Shares in MMA Offshore Ltd (ASX: MRM) are down 5% at the time of writing after the company released a trading update to the market this morning. Trading conditions in West Africa have been particularly tough, and the company has been forced to relocate two vessels to the Middle East and South East Asia, which will result in lower earnings and significant redeployment costs from those vessels.
MMA Offshore also sold one of its accommodation barges, which will boost cash but further reduce earnings from that vessel. Full year Earnings Before Interest, Tax, Depreciation and Amortisation (EBITDA) is now expected to be in the range of $20 million to $25 million (no previous forecast was made). Management again noted that the market conditions are turbulent and very difficult to forecast, depending as they do on the vagaries of the oil price.
But it's cheap?
I wrote just last week that MMA Offshore had potential as a turnaround stock if oil prices rose, due to its excess capacity and the fact that it was trading at a significant discount to its Net Tangible Assets of $1.70 per share.

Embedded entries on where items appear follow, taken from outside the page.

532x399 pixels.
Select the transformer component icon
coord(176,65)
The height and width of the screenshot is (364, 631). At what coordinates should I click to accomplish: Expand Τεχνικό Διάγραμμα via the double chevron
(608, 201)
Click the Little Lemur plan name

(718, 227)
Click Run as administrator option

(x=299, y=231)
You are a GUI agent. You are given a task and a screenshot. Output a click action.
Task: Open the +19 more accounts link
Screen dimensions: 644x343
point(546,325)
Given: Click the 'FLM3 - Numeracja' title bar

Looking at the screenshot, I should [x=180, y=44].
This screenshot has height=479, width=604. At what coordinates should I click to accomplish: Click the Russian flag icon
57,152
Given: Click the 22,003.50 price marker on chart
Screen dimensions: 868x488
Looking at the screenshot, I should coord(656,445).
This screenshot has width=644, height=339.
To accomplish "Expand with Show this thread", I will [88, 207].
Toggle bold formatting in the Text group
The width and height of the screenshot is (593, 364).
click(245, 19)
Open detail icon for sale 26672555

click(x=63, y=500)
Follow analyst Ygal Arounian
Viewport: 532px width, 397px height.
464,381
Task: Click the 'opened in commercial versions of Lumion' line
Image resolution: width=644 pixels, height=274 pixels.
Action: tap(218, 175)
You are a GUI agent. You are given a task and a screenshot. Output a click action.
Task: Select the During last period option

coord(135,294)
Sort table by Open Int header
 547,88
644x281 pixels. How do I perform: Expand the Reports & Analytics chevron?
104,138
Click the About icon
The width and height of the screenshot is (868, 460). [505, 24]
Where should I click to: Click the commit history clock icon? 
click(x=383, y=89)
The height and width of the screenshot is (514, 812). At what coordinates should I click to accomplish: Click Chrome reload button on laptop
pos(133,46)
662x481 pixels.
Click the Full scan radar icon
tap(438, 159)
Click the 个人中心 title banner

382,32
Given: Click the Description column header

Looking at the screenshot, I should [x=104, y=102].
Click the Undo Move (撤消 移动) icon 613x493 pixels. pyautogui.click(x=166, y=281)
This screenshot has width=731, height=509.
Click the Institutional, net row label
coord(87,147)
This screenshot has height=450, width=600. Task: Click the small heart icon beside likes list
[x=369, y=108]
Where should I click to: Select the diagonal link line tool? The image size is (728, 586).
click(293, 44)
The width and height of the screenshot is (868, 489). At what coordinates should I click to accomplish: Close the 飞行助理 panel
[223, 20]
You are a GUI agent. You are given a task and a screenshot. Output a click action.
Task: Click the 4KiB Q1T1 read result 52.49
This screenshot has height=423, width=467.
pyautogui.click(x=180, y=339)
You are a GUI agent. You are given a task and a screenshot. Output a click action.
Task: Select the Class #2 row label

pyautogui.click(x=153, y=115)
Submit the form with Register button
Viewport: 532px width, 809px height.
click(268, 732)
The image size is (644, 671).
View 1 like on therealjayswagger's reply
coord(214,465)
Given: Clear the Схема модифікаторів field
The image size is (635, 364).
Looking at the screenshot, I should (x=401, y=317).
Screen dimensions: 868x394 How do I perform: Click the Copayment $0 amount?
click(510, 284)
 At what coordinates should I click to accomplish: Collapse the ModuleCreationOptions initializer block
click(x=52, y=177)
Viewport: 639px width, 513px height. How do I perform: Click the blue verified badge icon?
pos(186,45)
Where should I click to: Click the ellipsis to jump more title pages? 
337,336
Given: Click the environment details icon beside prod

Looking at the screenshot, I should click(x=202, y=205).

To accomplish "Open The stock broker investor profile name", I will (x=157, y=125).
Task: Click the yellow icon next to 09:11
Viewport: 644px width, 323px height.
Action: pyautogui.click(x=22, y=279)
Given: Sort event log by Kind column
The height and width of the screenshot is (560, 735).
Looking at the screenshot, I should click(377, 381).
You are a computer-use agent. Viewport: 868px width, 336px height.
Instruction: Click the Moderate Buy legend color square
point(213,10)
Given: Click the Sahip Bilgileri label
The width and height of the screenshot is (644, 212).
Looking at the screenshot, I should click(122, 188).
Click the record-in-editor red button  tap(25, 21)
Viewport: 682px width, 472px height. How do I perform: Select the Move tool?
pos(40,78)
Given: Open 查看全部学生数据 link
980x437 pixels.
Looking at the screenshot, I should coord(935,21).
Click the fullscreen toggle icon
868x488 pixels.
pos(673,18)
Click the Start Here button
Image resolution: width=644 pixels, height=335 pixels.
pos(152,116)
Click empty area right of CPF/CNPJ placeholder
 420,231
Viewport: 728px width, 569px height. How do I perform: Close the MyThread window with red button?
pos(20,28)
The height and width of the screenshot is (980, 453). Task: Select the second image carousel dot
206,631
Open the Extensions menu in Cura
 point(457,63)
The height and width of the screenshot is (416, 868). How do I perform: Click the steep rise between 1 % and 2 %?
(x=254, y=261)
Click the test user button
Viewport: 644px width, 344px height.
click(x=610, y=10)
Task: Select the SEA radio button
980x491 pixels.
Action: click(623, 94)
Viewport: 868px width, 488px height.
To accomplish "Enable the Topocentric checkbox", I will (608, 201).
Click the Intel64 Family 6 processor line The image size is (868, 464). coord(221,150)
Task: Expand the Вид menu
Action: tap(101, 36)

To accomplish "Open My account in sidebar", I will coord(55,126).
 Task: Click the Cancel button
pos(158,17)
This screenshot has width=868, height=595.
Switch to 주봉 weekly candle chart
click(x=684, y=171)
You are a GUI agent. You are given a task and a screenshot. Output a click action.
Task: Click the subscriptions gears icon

I also wrote that I wasn't buying the company because market conditions were too depressed and there wasn't much hope of relief in sight. Today's full-year EBITDA forecast from management shows just how heavily the sector is being impacted, with forecasts of ~$25 million contrasting sharply with last year's full-year EBITDA of $75 million.
MMA is a high risk business, and although there appears to be significant upside on the table if oil prices recover, there's also no guarantee the company will be able to turn things around soon. Its revenues are largely a function of expenditure (service contracts, etc) from the likes of Woodside Petroleum Limited (ASX: WPL) and ConocoPhillips. But owing to wider market conditions, capital expenditure has been slashed to the bone and new contracts are intensely cost competitive.
MMA is probably best left on the shelf for the time being.